Source data:
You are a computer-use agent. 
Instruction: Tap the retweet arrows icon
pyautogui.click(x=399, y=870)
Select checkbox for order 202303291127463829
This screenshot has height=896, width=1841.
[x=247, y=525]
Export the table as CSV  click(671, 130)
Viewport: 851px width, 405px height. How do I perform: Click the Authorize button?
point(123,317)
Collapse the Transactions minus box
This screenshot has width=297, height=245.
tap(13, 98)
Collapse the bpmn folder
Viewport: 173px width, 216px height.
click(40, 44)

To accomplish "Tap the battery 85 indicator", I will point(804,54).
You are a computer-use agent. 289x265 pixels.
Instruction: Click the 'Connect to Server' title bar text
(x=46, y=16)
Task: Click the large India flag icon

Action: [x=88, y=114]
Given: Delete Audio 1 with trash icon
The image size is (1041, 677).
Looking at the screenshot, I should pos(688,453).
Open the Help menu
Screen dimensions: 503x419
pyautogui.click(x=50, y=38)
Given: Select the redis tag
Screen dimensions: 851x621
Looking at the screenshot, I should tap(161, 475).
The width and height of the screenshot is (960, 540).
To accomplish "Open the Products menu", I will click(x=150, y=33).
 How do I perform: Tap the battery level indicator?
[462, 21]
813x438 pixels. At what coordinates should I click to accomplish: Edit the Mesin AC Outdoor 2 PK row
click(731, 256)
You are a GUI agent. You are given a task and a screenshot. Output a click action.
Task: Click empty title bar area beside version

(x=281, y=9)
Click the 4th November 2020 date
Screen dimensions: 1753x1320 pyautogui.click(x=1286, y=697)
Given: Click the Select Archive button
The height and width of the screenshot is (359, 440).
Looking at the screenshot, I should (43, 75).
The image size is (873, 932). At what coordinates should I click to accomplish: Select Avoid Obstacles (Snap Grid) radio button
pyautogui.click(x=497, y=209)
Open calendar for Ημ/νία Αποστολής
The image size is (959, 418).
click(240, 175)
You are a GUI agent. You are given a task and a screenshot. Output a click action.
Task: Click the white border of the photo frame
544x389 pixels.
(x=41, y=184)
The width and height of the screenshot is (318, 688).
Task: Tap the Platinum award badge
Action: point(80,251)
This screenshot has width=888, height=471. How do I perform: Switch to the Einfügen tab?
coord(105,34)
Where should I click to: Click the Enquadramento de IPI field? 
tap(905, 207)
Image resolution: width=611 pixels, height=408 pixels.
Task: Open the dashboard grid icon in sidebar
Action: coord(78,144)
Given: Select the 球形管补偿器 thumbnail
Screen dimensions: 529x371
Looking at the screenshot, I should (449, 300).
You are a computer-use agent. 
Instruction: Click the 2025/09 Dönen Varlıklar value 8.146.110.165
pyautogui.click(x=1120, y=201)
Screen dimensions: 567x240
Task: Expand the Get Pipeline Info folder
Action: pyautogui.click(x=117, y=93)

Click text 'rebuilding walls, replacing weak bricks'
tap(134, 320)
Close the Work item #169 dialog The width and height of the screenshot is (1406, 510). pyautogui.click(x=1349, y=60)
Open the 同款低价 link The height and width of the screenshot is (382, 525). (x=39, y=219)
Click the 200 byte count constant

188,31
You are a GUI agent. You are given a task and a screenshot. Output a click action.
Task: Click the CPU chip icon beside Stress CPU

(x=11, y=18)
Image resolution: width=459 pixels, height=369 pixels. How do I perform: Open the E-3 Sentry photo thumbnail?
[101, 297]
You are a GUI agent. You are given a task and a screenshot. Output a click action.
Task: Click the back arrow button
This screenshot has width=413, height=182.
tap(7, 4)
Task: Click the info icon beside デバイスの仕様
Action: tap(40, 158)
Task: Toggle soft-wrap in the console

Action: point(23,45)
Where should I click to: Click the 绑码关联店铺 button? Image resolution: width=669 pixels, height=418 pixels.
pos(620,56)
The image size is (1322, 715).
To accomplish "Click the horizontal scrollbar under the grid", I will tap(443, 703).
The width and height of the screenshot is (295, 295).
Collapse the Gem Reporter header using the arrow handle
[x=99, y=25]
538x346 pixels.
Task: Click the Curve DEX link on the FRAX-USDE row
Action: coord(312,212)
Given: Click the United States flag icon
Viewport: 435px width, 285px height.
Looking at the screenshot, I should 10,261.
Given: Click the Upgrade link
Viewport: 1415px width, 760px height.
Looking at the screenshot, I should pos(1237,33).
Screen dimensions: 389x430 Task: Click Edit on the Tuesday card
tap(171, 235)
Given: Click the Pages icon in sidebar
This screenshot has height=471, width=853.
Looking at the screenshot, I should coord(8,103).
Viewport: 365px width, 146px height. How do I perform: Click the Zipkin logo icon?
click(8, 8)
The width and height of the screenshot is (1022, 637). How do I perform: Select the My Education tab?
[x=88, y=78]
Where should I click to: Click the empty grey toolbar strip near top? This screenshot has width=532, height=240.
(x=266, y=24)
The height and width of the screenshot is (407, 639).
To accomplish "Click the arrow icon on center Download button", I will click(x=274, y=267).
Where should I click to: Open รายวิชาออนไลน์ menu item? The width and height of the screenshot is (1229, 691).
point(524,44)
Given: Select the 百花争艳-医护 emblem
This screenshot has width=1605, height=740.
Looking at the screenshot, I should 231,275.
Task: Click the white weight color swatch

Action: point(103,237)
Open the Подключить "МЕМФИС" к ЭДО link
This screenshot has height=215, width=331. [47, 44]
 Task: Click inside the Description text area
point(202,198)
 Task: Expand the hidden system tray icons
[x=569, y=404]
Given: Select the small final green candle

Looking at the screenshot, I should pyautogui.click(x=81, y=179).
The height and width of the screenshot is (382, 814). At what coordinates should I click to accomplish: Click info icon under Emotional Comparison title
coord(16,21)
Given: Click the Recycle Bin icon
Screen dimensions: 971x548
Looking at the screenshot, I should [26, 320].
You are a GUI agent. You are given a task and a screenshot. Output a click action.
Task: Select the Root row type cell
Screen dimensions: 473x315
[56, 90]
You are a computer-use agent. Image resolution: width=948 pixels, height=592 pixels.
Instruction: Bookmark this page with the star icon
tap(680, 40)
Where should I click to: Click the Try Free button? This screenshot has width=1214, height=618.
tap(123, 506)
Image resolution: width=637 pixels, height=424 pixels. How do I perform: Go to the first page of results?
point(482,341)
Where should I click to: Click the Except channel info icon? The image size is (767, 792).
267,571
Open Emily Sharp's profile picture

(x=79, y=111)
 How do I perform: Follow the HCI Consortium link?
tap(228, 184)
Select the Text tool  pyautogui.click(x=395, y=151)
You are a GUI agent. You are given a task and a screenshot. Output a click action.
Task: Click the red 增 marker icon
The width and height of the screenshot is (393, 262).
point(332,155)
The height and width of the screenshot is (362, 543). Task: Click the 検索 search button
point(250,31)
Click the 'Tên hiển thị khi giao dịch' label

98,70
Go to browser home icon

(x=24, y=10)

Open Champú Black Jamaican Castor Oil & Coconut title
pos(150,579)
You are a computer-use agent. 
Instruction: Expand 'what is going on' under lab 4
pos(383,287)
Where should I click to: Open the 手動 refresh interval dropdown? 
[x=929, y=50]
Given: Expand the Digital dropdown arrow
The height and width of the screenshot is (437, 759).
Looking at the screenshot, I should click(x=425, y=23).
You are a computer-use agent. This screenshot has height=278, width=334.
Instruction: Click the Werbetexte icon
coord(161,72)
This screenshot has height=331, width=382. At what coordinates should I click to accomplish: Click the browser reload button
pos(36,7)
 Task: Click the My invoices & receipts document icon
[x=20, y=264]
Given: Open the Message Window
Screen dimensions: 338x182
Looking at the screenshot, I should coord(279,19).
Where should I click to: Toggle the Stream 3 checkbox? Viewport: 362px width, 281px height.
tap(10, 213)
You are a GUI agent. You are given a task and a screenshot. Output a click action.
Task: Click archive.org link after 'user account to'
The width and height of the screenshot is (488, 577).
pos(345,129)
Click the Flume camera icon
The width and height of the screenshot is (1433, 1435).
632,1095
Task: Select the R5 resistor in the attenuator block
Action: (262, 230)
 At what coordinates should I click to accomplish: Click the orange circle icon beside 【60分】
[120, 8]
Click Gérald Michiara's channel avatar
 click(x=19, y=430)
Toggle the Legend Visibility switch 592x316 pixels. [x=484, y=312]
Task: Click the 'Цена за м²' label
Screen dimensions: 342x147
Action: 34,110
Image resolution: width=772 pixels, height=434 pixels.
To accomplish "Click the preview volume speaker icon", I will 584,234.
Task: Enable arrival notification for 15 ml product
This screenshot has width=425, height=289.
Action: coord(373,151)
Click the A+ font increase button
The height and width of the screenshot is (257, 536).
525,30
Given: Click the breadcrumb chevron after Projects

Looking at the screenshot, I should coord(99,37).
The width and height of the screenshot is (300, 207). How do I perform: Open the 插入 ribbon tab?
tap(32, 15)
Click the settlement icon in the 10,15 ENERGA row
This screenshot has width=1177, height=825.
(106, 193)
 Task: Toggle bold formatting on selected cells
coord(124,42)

Required action: Above are some lines. Repeat exactly, and only, those from the line that has "How do I perform: Follow" through the line that has "Given: Expand the Digital dropdown arrow".

Response box:
 How do I perform: Follow the HCI Consortium link?
tap(228, 184)
Select the Text tool  pyautogui.click(x=395, y=151)
You are a GUI agent. You are given a task and a screenshot. Output a click action.
Task: Click the red 增 marker icon
The width and height of the screenshot is (393, 262).
point(332,155)
The height and width of the screenshot is (362, 543). Task: Click the 検索 search button
point(250,31)
Click the 'Tên hiển thị khi giao dịch' label

98,70
Go to browser home icon

(x=24, y=10)

Open Champú Black Jamaican Castor Oil & Coconut title
pos(150,579)
You are a computer-use agent. 
Instruction: Expand 'what is going on' under lab 4
pos(383,287)
Where should I click to: Open the 手動 refresh interval dropdown? 
[x=929, y=50]
Given: Expand the Digital dropdown arrow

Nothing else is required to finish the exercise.